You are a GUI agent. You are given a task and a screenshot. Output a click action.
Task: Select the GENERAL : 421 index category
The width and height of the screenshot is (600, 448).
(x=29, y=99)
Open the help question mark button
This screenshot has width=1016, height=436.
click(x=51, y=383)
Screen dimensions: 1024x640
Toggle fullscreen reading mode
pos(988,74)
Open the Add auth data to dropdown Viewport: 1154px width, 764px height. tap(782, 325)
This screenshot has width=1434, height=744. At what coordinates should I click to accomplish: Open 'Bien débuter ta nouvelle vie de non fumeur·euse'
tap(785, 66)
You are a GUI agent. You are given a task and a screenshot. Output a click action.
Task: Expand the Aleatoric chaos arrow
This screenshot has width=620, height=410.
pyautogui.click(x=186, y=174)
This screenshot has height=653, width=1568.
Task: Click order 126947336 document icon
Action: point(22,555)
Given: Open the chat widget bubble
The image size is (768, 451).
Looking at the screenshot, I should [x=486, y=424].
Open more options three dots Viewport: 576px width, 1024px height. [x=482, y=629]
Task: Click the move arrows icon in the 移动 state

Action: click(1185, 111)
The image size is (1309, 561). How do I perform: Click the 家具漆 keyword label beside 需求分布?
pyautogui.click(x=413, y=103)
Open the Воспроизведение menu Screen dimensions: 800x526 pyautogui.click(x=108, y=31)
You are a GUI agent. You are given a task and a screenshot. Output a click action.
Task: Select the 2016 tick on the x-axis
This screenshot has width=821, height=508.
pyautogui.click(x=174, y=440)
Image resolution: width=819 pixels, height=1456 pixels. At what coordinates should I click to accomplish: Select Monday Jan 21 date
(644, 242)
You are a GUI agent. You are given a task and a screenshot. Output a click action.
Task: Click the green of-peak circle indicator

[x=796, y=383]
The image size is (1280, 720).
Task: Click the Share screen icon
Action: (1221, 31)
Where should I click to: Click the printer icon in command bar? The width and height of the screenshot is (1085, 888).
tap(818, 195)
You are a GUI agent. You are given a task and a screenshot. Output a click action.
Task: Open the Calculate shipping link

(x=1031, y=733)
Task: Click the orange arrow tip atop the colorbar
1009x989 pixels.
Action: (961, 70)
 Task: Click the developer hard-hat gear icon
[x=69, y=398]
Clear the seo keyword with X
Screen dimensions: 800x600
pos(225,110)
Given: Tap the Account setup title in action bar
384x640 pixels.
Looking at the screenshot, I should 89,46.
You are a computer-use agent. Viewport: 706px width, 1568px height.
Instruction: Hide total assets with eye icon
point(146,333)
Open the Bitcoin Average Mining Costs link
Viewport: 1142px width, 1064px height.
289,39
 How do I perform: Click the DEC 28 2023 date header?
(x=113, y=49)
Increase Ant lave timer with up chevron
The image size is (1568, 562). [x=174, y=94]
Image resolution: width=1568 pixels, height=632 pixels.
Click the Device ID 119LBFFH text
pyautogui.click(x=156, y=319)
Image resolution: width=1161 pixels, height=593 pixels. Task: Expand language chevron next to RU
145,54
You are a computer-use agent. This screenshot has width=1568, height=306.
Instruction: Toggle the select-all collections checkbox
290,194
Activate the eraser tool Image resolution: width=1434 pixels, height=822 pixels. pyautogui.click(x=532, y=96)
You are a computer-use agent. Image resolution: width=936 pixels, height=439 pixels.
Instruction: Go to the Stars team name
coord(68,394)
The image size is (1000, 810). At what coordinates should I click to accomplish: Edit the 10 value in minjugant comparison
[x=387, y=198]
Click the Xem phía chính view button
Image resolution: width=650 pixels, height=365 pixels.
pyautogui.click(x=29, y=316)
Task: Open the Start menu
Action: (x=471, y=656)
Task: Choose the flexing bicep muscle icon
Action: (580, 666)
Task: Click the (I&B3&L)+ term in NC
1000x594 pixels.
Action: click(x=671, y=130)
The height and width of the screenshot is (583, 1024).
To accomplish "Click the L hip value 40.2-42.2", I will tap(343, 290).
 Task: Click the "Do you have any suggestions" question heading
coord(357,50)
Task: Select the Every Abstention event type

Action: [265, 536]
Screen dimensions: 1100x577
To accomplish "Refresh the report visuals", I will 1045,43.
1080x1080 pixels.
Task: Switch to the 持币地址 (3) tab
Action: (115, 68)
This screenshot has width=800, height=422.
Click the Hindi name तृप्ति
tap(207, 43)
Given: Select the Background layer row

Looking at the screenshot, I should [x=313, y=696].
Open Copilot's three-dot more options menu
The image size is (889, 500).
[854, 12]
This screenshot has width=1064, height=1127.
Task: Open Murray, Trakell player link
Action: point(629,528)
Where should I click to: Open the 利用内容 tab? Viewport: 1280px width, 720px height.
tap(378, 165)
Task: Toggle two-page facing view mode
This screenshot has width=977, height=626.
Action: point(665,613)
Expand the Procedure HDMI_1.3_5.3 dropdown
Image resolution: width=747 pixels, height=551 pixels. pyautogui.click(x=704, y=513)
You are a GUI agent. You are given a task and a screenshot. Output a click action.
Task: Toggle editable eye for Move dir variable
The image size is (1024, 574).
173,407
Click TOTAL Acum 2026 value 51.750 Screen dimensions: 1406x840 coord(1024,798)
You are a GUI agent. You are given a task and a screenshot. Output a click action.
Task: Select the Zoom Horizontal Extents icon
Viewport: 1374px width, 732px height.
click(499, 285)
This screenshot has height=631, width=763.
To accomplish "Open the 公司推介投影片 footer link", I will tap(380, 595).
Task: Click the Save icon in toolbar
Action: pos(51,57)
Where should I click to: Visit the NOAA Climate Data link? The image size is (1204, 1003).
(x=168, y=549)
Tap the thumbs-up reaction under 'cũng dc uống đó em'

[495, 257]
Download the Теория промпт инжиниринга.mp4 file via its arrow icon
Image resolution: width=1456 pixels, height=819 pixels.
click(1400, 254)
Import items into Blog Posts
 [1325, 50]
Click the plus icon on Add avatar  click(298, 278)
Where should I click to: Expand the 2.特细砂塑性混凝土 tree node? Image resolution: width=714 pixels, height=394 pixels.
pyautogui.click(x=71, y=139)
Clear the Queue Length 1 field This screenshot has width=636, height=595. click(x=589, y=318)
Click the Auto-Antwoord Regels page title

# WHAT YOU NEED TO DO:
Type the material above out again, exactly.

# WRITTEN SOLUTION:
You are a GUI agent. You are given a task and a screenshot. Output a click action.
Task: Select the GENERAL : 421 index category
The width and height of the screenshot is (600, 448).
(x=29, y=99)
Open the help question mark button
This screenshot has width=1016, height=436.
click(x=51, y=383)
Screen dimensions: 1024x640
Toggle fullscreen reading mode
pos(988,74)
Open the Add auth data to dropdown Viewport: 1154px width, 764px height. tap(782, 325)
This screenshot has width=1434, height=744. At what coordinates should I click to accomplish: Open 'Bien débuter ta nouvelle vie de non fumeur·euse'
tap(785, 66)
You are a GUI agent. You are given a task and a screenshot. Output a click action.
Task: Expand the Aleatoric chaos arrow
This screenshot has width=620, height=410.
pyautogui.click(x=186, y=174)
This screenshot has height=653, width=1568.
Task: Click order 126947336 document icon
Action: point(22,555)
Given: Open the chat widget bubble
The image size is (768, 451).
Looking at the screenshot, I should [x=486, y=424].
Open more options three dots Viewport: 576px width, 1024px height. [x=482, y=629]
Task: Click the move arrows icon in the 移动 state

Action: click(1185, 111)
The image size is (1309, 561). How do I perform: Click the 家具漆 keyword label beside 需求分布?
pyautogui.click(x=413, y=103)
Open the Воспроизведение menu Screen dimensions: 800x526 pyautogui.click(x=108, y=31)
You are a GUI agent. You are given a task and a screenshot. Output a click action.
Task: Select the 2016 tick on the x-axis
This screenshot has width=821, height=508.
pyautogui.click(x=174, y=440)
Image resolution: width=819 pixels, height=1456 pixels. At what coordinates should I click to accomplish: Select Monday Jan 21 date
(644, 242)
You are a GUI agent. You are given a task and a screenshot. Output a click action.
Task: Click the green of-peak circle indicator

[x=796, y=383]
The image size is (1280, 720).
Task: Click the Share screen icon
Action: (1221, 31)
Where should I click to: Click the printer icon in command bar? The width and height of the screenshot is (1085, 888).
tap(818, 195)
You are a GUI agent. You are given a task and a screenshot. Output a click action.
Task: Open the Calculate shipping link

(x=1031, y=733)
Task: Click the orange arrow tip atop the colorbar
1009x989 pixels.
Action: (961, 70)
 Task: Click the developer hard-hat gear icon
[x=69, y=398]
Clear the seo keyword with X
Screen dimensions: 800x600
pos(225,110)
Given: Tap the Account setup title in action bar
384x640 pixels.
Looking at the screenshot, I should 89,46.
You are a computer-use agent. Viewport: 706px width, 1568px height.
Instruction: Hide total assets with eye icon
point(146,333)
Open the Bitcoin Average Mining Costs link
Viewport: 1142px width, 1064px height.
289,39
 How do I perform: Click the DEC 28 2023 date header?
(x=113, y=49)
Increase Ant lave timer with up chevron
The image size is (1568, 562). [x=174, y=94]
Image resolution: width=1568 pixels, height=632 pixels.
Click the Device ID 119LBFFH text
pyautogui.click(x=156, y=319)
Image resolution: width=1161 pixels, height=593 pixels. Task: Expand language chevron next to RU
145,54
You are a computer-use agent. This screenshot has width=1568, height=306.
Instruction: Toggle the select-all collections checkbox
290,194
Activate the eraser tool Image resolution: width=1434 pixels, height=822 pixels. pyautogui.click(x=532, y=96)
You are a computer-use agent. Image resolution: width=936 pixels, height=439 pixels.
Instruction: Go to the Stars team name
coord(68,394)
The image size is (1000, 810). At what coordinates should I click to accomplish: Edit the 10 value in minjugant comparison
[x=387, y=198]
Click the Xem phía chính view button
Image resolution: width=650 pixels, height=365 pixels.
pyautogui.click(x=29, y=316)
Task: Open the Start menu
Action: (x=471, y=656)
Task: Choose the flexing bicep muscle icon
Action: (580, 666)
Task: Click the (I&B3&L)+ term in NC
1000x594 pixels.
Action: click(x=671, y=130)
The height and width of the screenshot is (583, 1024).
To accomplish "Click the L hip value 40.2-42.2", I will tap(343, 290).
 Task: Click the "Do you have any suggestions" question heading
coord(357,50)
Task: Select the Every Abstention event type

Action: [265, 536]
Screen dimensions: 1100x577
To accomplish "Refresh the report visuals", I will 1045,43.
1080x1080 pixels.
Task: Switch to the 持币地址 (3) tab
Action: (115, 68)
This screenshot has width=800, height=422.
Click the Hindi name तृप्ति
tap(207, 43)
Given: Select the Background layer row

Looking at the screenshot, I should [x=313, y=696].
Open Copilot's three-dot more options menu
The image size is (889, 500).
[854, 12]
This screenshot has width=1064, height=1127.
Task: Open Murray, Trakell player link
Action: point(629,528)
Where should I click to: Open the 利用内容 tab? Viewport: 1280px width, 720px height.
tap(378, 165)
Task: Toggle two-page facing view mode
This screenshot has width=977, height=626.
Action: point(665,613)
Expand the Procedure HDMI_1.3_5.3 dropdown
Image resolution: width=747 pixels, height=551 pixels. pyautogui.click(x=704, y=513)
You are a GUI agent. You are given a task and a screenshot. Output a click action.
Task: Toggle editable eye for Move dir variable
The image size is (1024, 574).
173,407
Click TOTAL Acum 2026 value 51.750 Screen dimensions: 1406x840 coord(1024,798)
You are a GUI agent. You are given a task and a screenshot. Output a click action.
Task: Select the Zoom Horizontal Extents icon
Viewport: 1374px width, 732px height.
click(499, 285)
This screenshot has height=631, width=763.
To accomplish "Open the 公司推介投影片 footer link", I will tap(380, 595).
Task: Click the Save icon in toolbar
Action: pos(51,57)
Where should I click to: Visit the NOAA Climate Data link? The image size is (1204, 1003).
(x=168, y=549)
Tap the thumbs-up reaction under 'cũng dc uống đó em'

[495, 257]
Download the Теория промпт инжиниринга.mp4 file via its arrow icon
Image resolution: width=1456 pixels, height=819 pixels.
click(1400, 254)
Import items into Blog Posts
 [1325, 50]
Click the plus icon on Add avatar  click(298, 278)
Where should I click to: Expand the 2.特细砂塑性混凝土 tree node? Image resolution: width=714 pixels, height=394 pixels.
pyautogui.click(x=71, y=139)
Clear the Queue Length 1 field This screenshot has width=636, height=595. click(x=589, y=318)
Click the Auto-Antwoord Regels page title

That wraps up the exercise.